(Extract provided Opens)
Hacker News new | past | comments | ask | show | jobs | submit login
Prevent Zoom from consuming all your CPU on Linux (gist.github.com)
63 points by nixcraft on Nov 15, 2021 | hide | past | favorite | 54 comments



I don't permit Zoom to run on my Linux desktop, too sketchy. Instead I use their web ui, which runs in the relative safety of my firefox container.


That's not really a container though, Firefox by default has a wide-range access. As someone who has to use Zoom, I use firejail, which is a true container, super easy to use and comes with a profile for Zoom out-of-the-box.

To set it up, just create a symlink once

   # ln -s /usr/bin/firejail /usr/local/bin/zoom
and you should be all set (assuming that in your PATH, /usr/local/bin comes before wherever the real zoom binary is, more details on firejail: https://wiki.archlinux.org/title/firejail#Using_Firejail_by_...)

In my case, I also have a ~/.config/firejail/zoom.local file with the contents

   whitelist ${HOME}/Documents/Zoom/
   noblacklist ${HOME}/Documents/Zoom/
to fine-tune access for storing chat logs under the default path.

It is also very easy to sandbox X11 access with firejail (which uses Xpra or Xephyr), but I only have Zoom running when I use it, and I often need share my screen, so I don't enable it.


I found the video quality and responsiveness to be far worse, and I have to teach and work over Zoom. I tried running the desktop client virtualized as well, with similar results.

So… sketchy it is. I find myself wondering what it’s doing with 15% CPU when not in a meeting. Feelsbad.


I ran it under strace and after that it was never allowed to run again. I don't know exactly what it's doing, but it's nothing I want it to be doing.
(Extract provided Closes)
To do:
1. Repeat, word for word, the stretch from "In my case, I" through "a meeting. Feelsbad." in the Hacker News thread on running Zoom under Linux.
2. Go on with the Hacker News thread on running Zoom under Linux, picking up right after its final comment.
(Record excerpts Opens)
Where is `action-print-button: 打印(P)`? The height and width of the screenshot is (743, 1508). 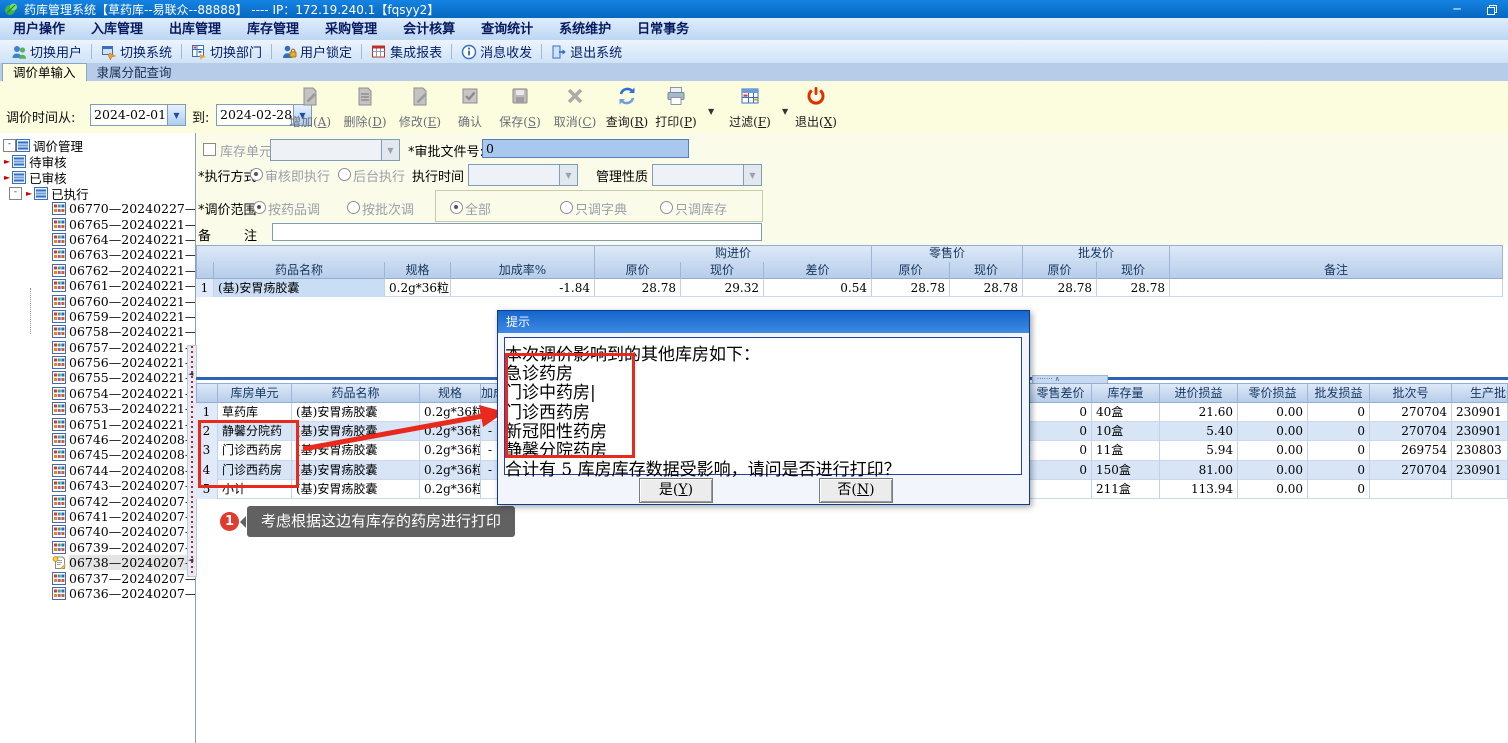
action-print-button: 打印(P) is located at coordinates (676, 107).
(Record excerpts Closes)
(Record excerpts Opens)
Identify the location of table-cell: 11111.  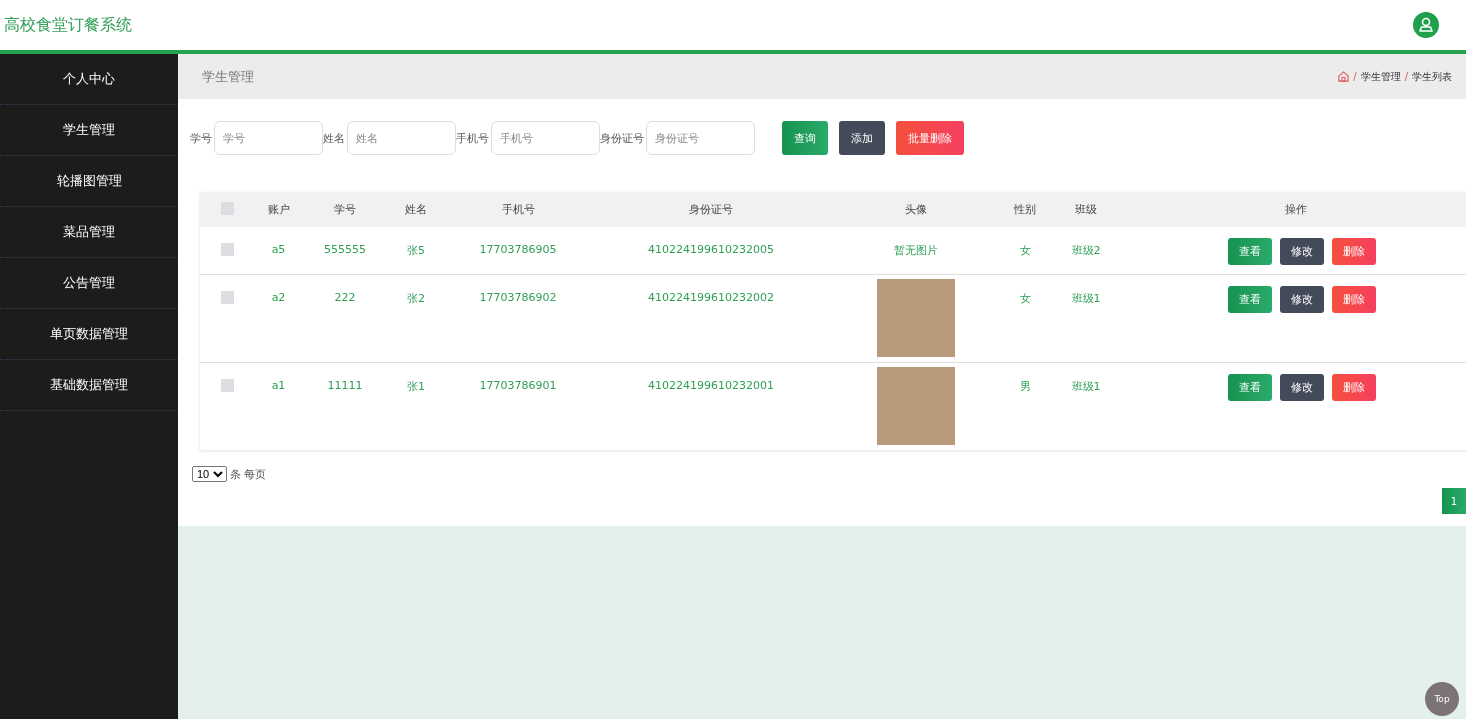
(Record excerpts Closes)
Results of the exercise:
1.
In my case, I also have a ~/.config/firejail/zoom.local file with the contents

   whitelist ${HOME}/Documents/Zoom/
   noblacklist ${HOME}/Documents/Zoom/
to fine-tune access for storing chat logs under the default path.

It is also very easy to sandbox X11 access with firejail (which uses Xpra or Xephyr), but I only have Zoom running when I use it, and I often need share my screen, so I don't enable it.


I found the video quality and responsiveness to be far worse, and I have to teach and work over Zoom. I tried running the desktop client virtualized as well, with similar results.

So… sketchy it is. I find myself wondering what it’s doing with 15% CPU when not in a meeting. Feelsbad.

2.
If you get an AMD GPU then the web experience is a bit more performant, the Intel iGPUs are not quite potent enough.


Mind if you elaborate on that? I just ran zoom with strace but see nothing out of ordinary.


Discreet GPUs support encoding/decoding a lot more streams than the integrated stuff. Depending on the generation of Quicksync you have, the codec used by Zoom might not be hardware accelerated at all, though I think Zoom uses h264, so you'd have to be on some pretty old hardware.


I don't know about zoom specifically, but most video conferencing programs counterintuitively don't use hardware video encoders/decoders.

They use the GPU for visual effects (background blur etc), but then do regular CPU video encoding. That's why they gobble so much CPU!

I think that helps with system compatibility. Hardware video encoders are full of bugs and corner cases, and it's very easy for someone to end up seeing a garbled image when the bitstream was truncated or bad in some way.


Is there something specific about the AMD drivers? I have a decent Nvidia card (I know, I know…)


Have you tried running the desktop client in a container? Lots of options for this on Linux.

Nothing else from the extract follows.